Pero ni el Clasicismo fue tan racionalista como sugiere Foucault ni el periodo renacentista, como ya hemos visto, fue tan irracionalista. Ya vimos que la analogía y las signaturas sólo dominaron en las disciplinas esotéricas y que, por decirlo en los términos de Foucault, en las ciencias renacentistas dominaba el análisis, sin perjuicio del uso de analogías de interés científico y de que algunas de ellas resultasen ser falsas. Por ejemplo, en la fisiología, muy influida todavía por las concepciones de Galeno, se comparaba el riñón con un tamiz, una idea aún aceptada por Vesalio; pero esta analogía fue eliminaba durante el propio Renacimiento, en el siglo XVI, cuando Berengario da Carpi demostró experimentalmente que el riñón no funcionaba como un tamiz a cuyo través pasase agua. Y por supuesto la naturaleza estaba siendo abordada científicamente en múltiples campos, aunque todo esto no fue óbice para la amplia difusión entre los círculos cultivados de las creencias mágicas y demás creencias herméticas. Pero también es cierto que, aparte de que durante el Renacimiento hubo toda una variedad de saberes libres del contagio del esoterismo y la magia, también éstos fueron objeto de crítica y de rechazo, y con ellos el género de pensamiento analógico que llevaban incrustado. Vesalio rechazaba resueltamente la doctrina de las signaturas; Erasto, médico y teólogo, arremetió duramente contra los escritos de Paracelso en los que veía un cúmulo de absurdos, de embustes y superstición, por lo que no es de extrañar que lo acusase de ser «el más desvergonzado impostor», y combatió con indignación su creencia en las signaturas, en la magia, en la alquimia, en la nigromancia y el poder de las brujas; y Montaigne dedica un capítulo de sus Ensayos (cf. I, xi, «De los pronósticos») a la crítica de las creencias astrológicas y demás artes adivinatorias; el propio Cervantes, como se muestra en varios pasajes del Quijote y en otras obras suyas, también fue un exponente del rechazo de la adivinación astrológica de los asuntos humanos.

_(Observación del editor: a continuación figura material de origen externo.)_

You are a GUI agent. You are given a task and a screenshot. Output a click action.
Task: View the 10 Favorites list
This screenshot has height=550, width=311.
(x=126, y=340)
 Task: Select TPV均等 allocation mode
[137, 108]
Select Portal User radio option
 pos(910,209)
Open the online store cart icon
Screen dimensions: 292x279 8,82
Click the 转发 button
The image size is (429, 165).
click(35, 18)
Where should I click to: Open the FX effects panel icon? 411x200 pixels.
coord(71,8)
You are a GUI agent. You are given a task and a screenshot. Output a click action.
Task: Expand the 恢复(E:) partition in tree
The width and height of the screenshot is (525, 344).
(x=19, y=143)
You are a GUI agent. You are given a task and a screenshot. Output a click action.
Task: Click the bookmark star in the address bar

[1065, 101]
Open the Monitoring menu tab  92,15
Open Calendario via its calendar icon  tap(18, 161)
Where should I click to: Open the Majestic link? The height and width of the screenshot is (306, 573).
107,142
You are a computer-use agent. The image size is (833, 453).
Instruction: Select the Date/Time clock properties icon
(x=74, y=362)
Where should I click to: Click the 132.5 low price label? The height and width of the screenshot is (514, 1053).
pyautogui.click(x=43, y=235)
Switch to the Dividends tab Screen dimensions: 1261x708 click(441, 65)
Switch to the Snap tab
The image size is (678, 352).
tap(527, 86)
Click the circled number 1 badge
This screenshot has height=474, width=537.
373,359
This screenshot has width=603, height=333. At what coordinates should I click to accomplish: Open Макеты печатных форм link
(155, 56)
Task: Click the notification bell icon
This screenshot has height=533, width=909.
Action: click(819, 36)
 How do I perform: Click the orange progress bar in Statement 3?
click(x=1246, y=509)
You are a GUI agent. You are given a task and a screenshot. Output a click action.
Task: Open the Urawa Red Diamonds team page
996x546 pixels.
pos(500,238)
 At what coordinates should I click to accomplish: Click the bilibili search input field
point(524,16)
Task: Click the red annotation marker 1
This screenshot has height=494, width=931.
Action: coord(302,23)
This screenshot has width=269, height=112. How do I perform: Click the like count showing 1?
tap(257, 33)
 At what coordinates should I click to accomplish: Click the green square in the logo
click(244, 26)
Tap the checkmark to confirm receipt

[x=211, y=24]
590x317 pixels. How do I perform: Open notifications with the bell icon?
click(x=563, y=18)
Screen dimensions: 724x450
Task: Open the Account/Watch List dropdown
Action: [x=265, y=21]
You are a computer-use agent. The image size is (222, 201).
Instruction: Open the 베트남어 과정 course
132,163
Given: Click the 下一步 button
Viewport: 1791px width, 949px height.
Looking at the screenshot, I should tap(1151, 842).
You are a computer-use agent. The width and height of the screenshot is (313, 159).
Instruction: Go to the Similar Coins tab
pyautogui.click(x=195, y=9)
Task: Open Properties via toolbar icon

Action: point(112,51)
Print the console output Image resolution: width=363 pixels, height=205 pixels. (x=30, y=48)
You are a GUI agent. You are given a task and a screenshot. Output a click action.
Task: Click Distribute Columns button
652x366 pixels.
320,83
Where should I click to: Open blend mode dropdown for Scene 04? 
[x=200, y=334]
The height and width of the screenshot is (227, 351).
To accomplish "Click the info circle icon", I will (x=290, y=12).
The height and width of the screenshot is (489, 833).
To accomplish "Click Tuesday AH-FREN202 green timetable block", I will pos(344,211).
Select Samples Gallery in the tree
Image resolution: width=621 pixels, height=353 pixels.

Por su lado, el Clasicismo no fue tan racionalista como lo pinta Foucault, sin negar el hecho incontestable de los avances del racionalismo en múltiples áreas del saber. El propio Foucault, que afirma que «el siglo XVII señala la desaparición de las viejas creencias supersticiosas o mágicas» (Las palabras y las cosas, pág. 61), se olvida de que él mismo había afirmado más atrás que la creencia en la magia natural se encuentra, más allá de fines del siglo XVI, hasta mediados del XVII, es decir, cuando ya estamos en pleno Clasicismo (cf. op. cit., pág. 41). Científicos eminentes, como Kepler y Newton, lo que ya hemos mencionado en otro lugar, coquetearon con la astrología, bien es cierto que ello no afectó a su práctica científica en astronomía y física; el mismo Newton no sólo creía en la alquimia, sino que la practicó y se entregó al hermetismo en sus estudios sobre la Biblia; Kepler creyó en la doctrina de las signaturas de las cosas, pero quedó a salvo de ella y no afectó a su labor científica porque sostenía que toda hipótesis, no importa cuál fuese su origen, debía ser verificada a través de la observación. Y personajes muy interesados por las ciencias, como el obispo John Wilkins, fundador y primer secretario de la Royal Society, en su libro sobre mecánica Mathematical Magick (1648), reeditado varias veces a lo largo de la segunda mitad del siglo XVII y todavía en 1707, incluía, entre los medios reconocidos de transporte aéreo, el ser llevado en volandas por espíritus y buenos o malos ángeles o por las aves. No está de más añadir que la creencia en la brujería estuvo también muy extendida a lo largo del siglo XVII. En realidad, no es hasta el siglo XVIII, en los tiempos de la Ilustración, cuando la magia y demás creencias supersticiosas son mal vistas y se convierten en objeto de rechazo entre los círculos cultivados.